• TEKS BACAAN
----
Jumat, 09 April 2010

TERAMPAS RUANG BERMAIN ANAK


Pembangunan berkelanjutan (sustainable development) adalah proses pembangunan (lahan, kota, bisnis, masyarakat, dsb) yang berprinsip “memenuhi kebutuhan sekarang tanpa mengorbankan pemenuhan kebutuhan generasi masa depan” (menurut Brundtland Report dari PBB, 1987 - Wikipedia)

Dunia anak identik dengan dunia fantasi yang penuh energik dalam mencerna lingkaran, segi tiga, segi empat, kerucut, limas, simetris, asimetris dan warna warni. Terang benderang berkelap-kelip tanpa ada kegelapan, berlarian, berjalan, menangis, dan tertawa lepas sarat dengan keceriaan di dalam dunia anak-anak. Sungguh menajubkan dunia anak seperti oasis yang selalu memberikan inspirasi dan tidak pernah kering di dalam kehidupan. Bila melihat di Jepang ada semacam jidoukan (gedung tempat bermain anak-anak) dengan berbagai fasilitas bermain, perpustakaan, dan alat musik yang diminati oleh anak-anak sampai usia SD. Peralatan permainan yang tersedia berupa peralatan olahraga, tenis meja, peralatan senam, dan hula hop. Perangkat permainan anak-anak balita berupa peralatan masak-masakan, balok-balok susun, mobil-mobilan mini, rumah-rumahan, boneka, dan lain-lain.

Menurut pendapat Papalia (1995), seorang ahli perkembangan manusia dalam bukunya Human Development, mengatakan bahwa anak berkembang dengan cara bermain. Dunia anak-anak adalah dunia bermain. Dengan bermain anak-anak menggunakan otot tubuhnya, menyetimulasi indra-indra tubuhnya, mengeksplorasi dunia sekitarnya, menemukan seperti apa lingkungan yang ia tinggali dan menemukan seperti apa diri mereka sendiri. Dengan bermain, anak-anak menemukan dan mempelajari hal-hal atau keahlian baru dan belajar (learn) kapan harus menggunakan keahlian tersebut, serta memuaskan apa yang menjadi kebutuhannya (need). Lewat bermain, fisik anak akan terlatih, kemampuan kognitif dan kemampuan berinteraksi dengan orang lain akan berkembang.
----
• TUGAS
**1.** Jawab pertanyaan berikut berdasarkan teks bacaan:
(a) Apa itu jidoukan?
(b) Apa judul buku karya Papalia?
(c) Apa saja perangkat permainan untuk anak balita?
**2.** Apakah pernyataan berikut sesuai dengan teks bacaan? Jawab ya atau tidak, lalu kutip kata-kata dari teks yang menjadi dasarnya.
(a) Jidoukan diminati oleh anak-anak sampai usia SMP.
(b) Papalia adalah seorang ahli perkembangan manusia.
(c) Brundtland Report terbit pada tahun 1995.

• BARIS DATA
----
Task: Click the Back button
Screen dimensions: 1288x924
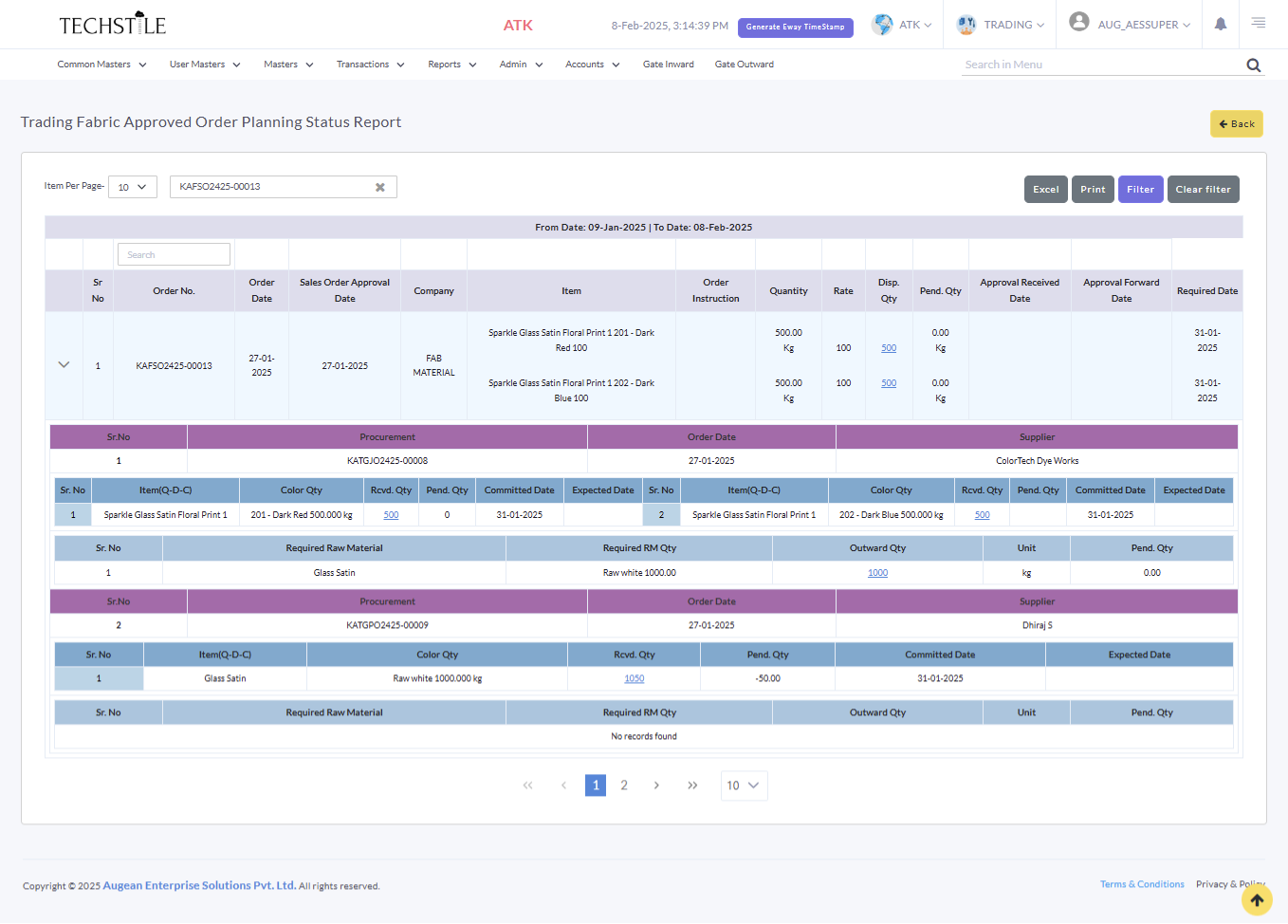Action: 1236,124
----
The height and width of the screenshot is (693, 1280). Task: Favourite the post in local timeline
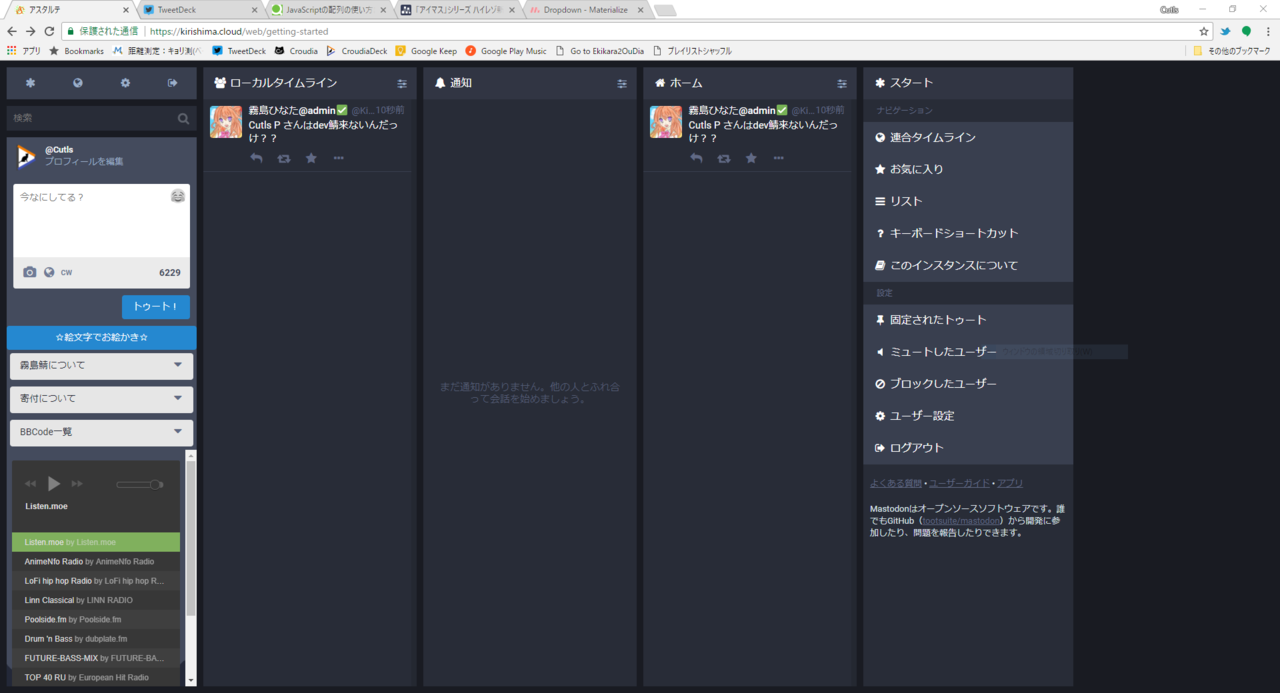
----
• JAWABAN TUGAS
**1.**
(a) Gedung tempat bermain anak-anak.
(b) Human Development.
(c) Peralatan masak-masakan, balok-balok susun, mobil-mobilan mini, rumah-rumahan, boneka, dan lain-lain.

**2.**
(a) Tidak: "diminati oleh anak-anak sampai usia SD".
(b) Ya: "seorang ahli perkembangan manusia".
(c) Tidak: "Brundtland Report dari PBB, 1987".